The author of Tending the Wild admires Native American culture as well as the landscape that was created by their land management practices.  Therefore, she concludes her book with a proposal that we adopt their land management methods:

“What then, should be the goal of ecological restoration?  Restoring landscapes and ecosystems to a ‘natural’ condition may be impossible if that natural condition never existed…Restorationists must at the very least acknowledge the indigenous influence in shaping the California landscape.  This chapter advocates an additional step—using indigenous people’s knowledge and methods to carry out the restoration process, to return landscapes to historical conditions and restore the place of humans in this continuing management.”  (1)

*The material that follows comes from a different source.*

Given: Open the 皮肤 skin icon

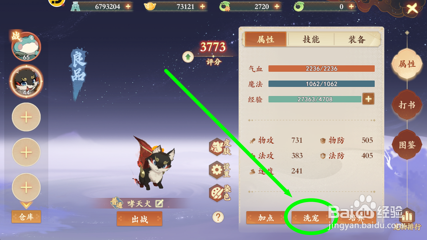Looking at the screenshot, I should (220, 147).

In our previous post, we described some of the land management practices of Native Americans, particularly the importance of setting fires.  Adopting these management practices for ecological restorations would require us to make a permanent commitment to setting fires.  Fires pollute the air, release greenhouse gases into the atmosphere, and endanger lives and property.  Therefore, this is surely not a proposition that can be reasonably applied to our densely populated urban parks.  The maximum population of Native Americans prior to the arrival of Europeans is estimated to have been 310,000.  The population of California was estimated to be over 38 million in 2013.  Land management practices that were appropriate for a human population of only 310,000 are not appropriate for a population of over 38 million.

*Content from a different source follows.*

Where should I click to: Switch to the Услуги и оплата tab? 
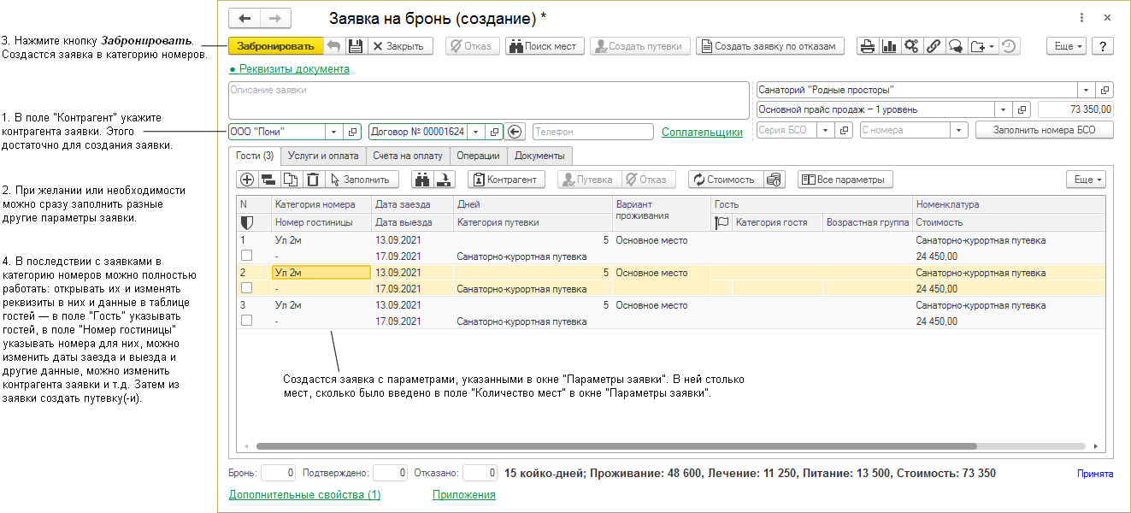pos(322,156)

Furthermore, the land management practices of Native Americans were useful for their culture.  They tended the landscape in order to feed, clothe, heal, and house themselves.  If that specific landscape is no longer useful for those purposes, why would we consider it an ideal landscape?  In what sense would it be superior to the landscape that occurs naturally without setting fires or intensively gardening our open spaces?

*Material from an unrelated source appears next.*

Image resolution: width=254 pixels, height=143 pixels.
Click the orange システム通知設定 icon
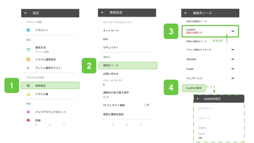[28, 60]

A more realistic paradigm is needed

We believe a more sustainable paradigm for managing nature is needed.  Although we won’t presume to define this new paradigm, we will suggest some parameters:

  • Humans are as much a part of nature as any other animal. Therefore, conservation goals must accommodate the presence of humans.  However, humans must respect plants and animals as equal partners in achieving conservation goals.
  • Since we live in a free society, we must assume that human populations will grow in proportion to the choices of humans. And since we are a nation of laws, we must assume that immigration will occur as allowed by our laws.  Conservation goals must be consistent with the realities of human population density.
  • Conservation goals should look forward, not back. Goals should reflect the changes in the environment that have already taken place and anticipate the changes that are expected in the future.
  • The distinction between native and non-native species should be only one of several criteria to determine whether a species “belongs here.” If plants and animals are sustaining themselves without human subsidy, we should acknowledge and appreciate the functions they perform in the ecosystem.  This approach will reduce the use of herbicides, now being used to eradicate plants perceived to be “non-native,” in our parks and open spaces.
  • Conservation goals should be realistic within the confines of available resources and in competition with other priorities.
  • There are pros and cons to every change we make in the landscape. Whenever we alter the landscape, if our land management methods damage the environment by using pesticides, killing animals or destroying their food resources and homes, contributing to greenhouse gases, restricting recreational access, etc., we must have solid evidence that the benefits to the environment will be greater than the damage we foresee.  If there is no net benefit, we should leave it be.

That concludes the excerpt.